Those are words to live by.

On that note, my latest column is up today in our local paper. It might give you a different perspective on my life and where I live, but I imagine you'll also see yourself in my words, and certainly someone you know who has taught you a thing or two about how to be a friend.

One of those people in my life happens to be the produce guy at the grocery store. I run in for a head of romaine and two limes and leave feeling like I've been seen. He's teaching me how to be better at community, and I'm taking notes.

Happy Tuesday, friends.
Hope today reaffirms your wildest hopes.

***

Aside from being fed, housed, and generally cared for, each of us holds the desire to simply be known. The heart longs to be valued, and that’s not likely to happen among strangers.

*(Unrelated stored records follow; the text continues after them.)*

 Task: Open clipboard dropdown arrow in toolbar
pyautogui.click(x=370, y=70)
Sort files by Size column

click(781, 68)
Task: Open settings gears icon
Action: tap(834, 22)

As a transplant from the tiny Ohio town that raised me, I find Elkhart County particularly gifted in the art of knowing. I’m embarrassed to admit that at one time, moving to the “big city” of Goshen intimidated me. A few years later, I rarely run an errand or grab a bite to eat without running into a (new) friend. Bit by bit, it’s changing me.

Just last week, I was perusing the granola bars in my favorite grocery store when the man working in produce asked me if I needed anything, his eyes lighting up like he really meant it. He was there to make my day easier.

He asked if I’d written my next column yet, and offered a suggestion. I made notes in mental shorthand.